## SUPPLIED MATERIAL
§

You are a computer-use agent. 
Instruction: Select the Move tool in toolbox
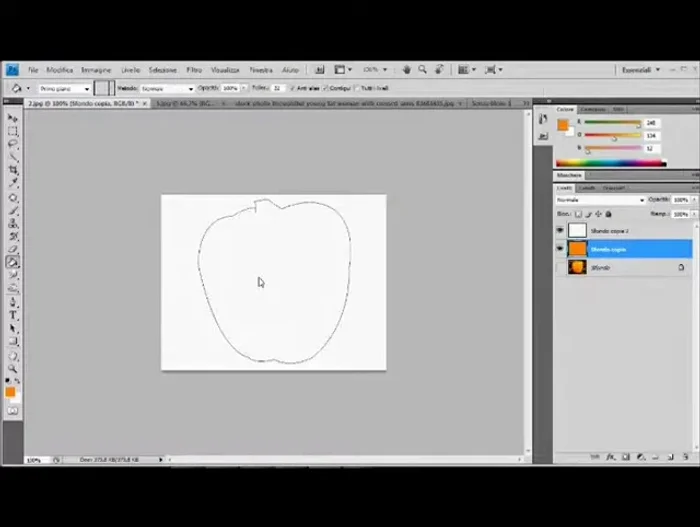click(13, 118)
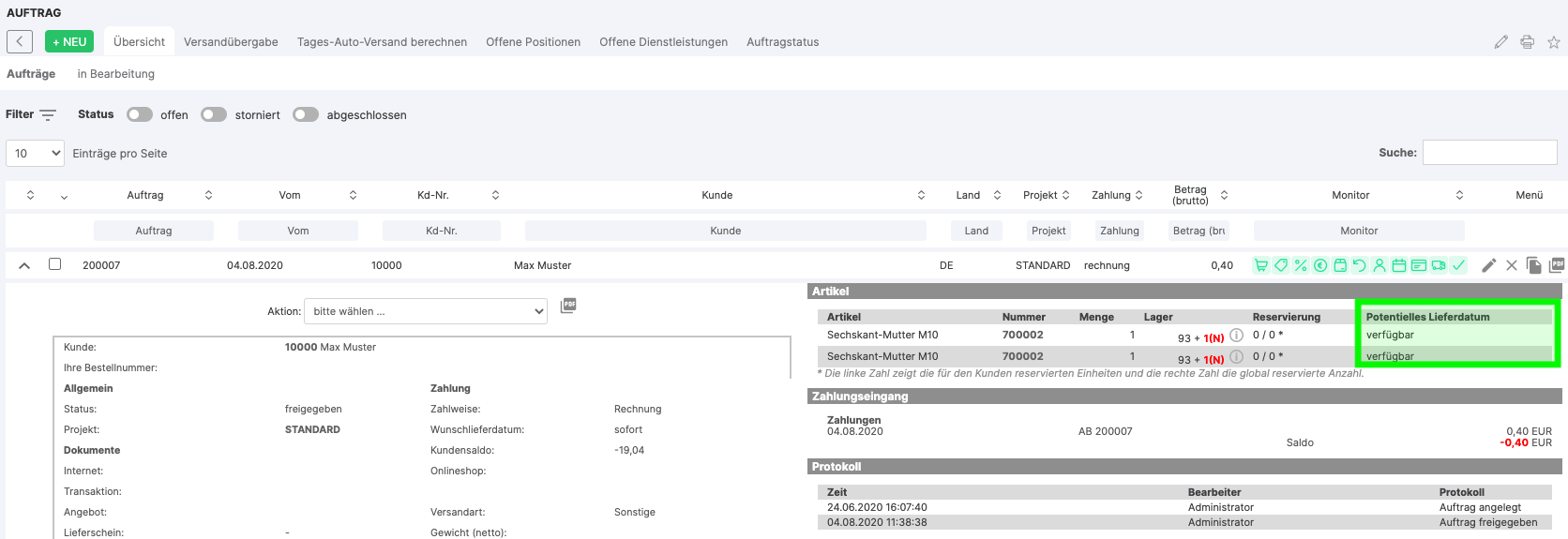Click the printer icon in top bar

(1528, 42)

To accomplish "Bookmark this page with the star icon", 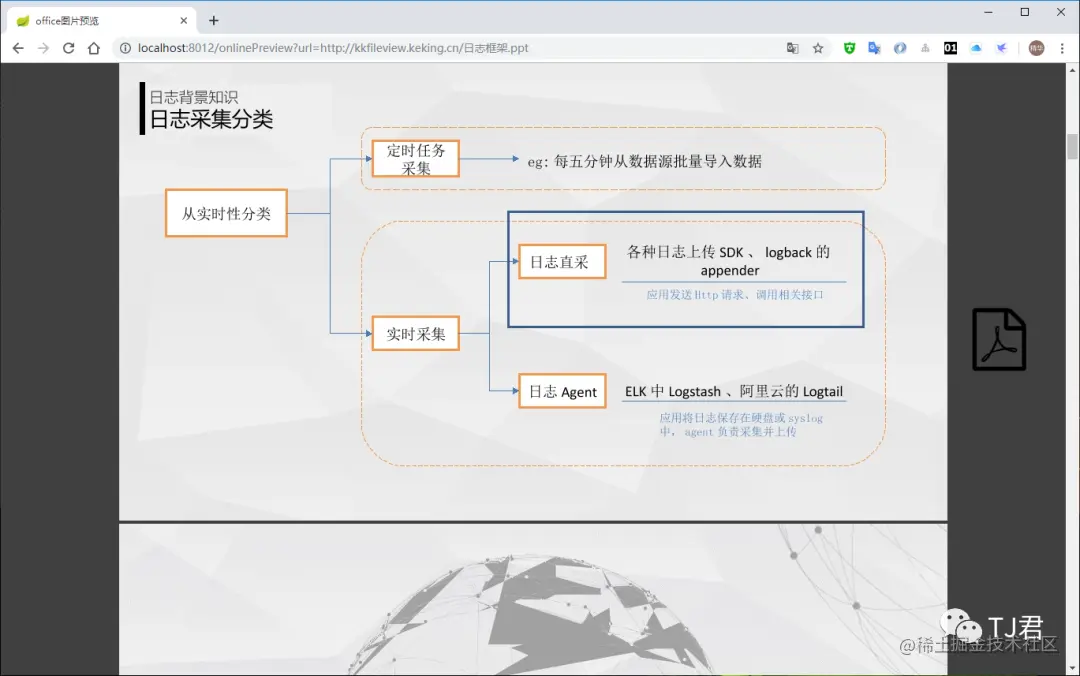I will click(818, 47).
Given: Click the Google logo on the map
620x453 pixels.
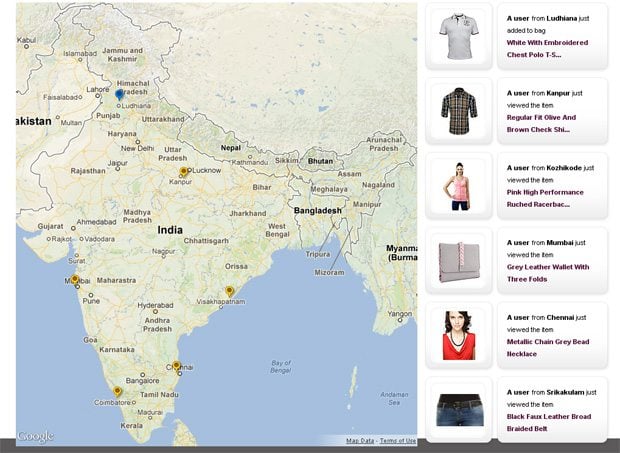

§

## EXERCISE
Starting at the line where "Given: Click the Google logo on the map" appears, restate every line through the end of the records above exactly, but omit the pictures.

## SOLUTION
Given: Click the Google logo on the map
620x453 pixels.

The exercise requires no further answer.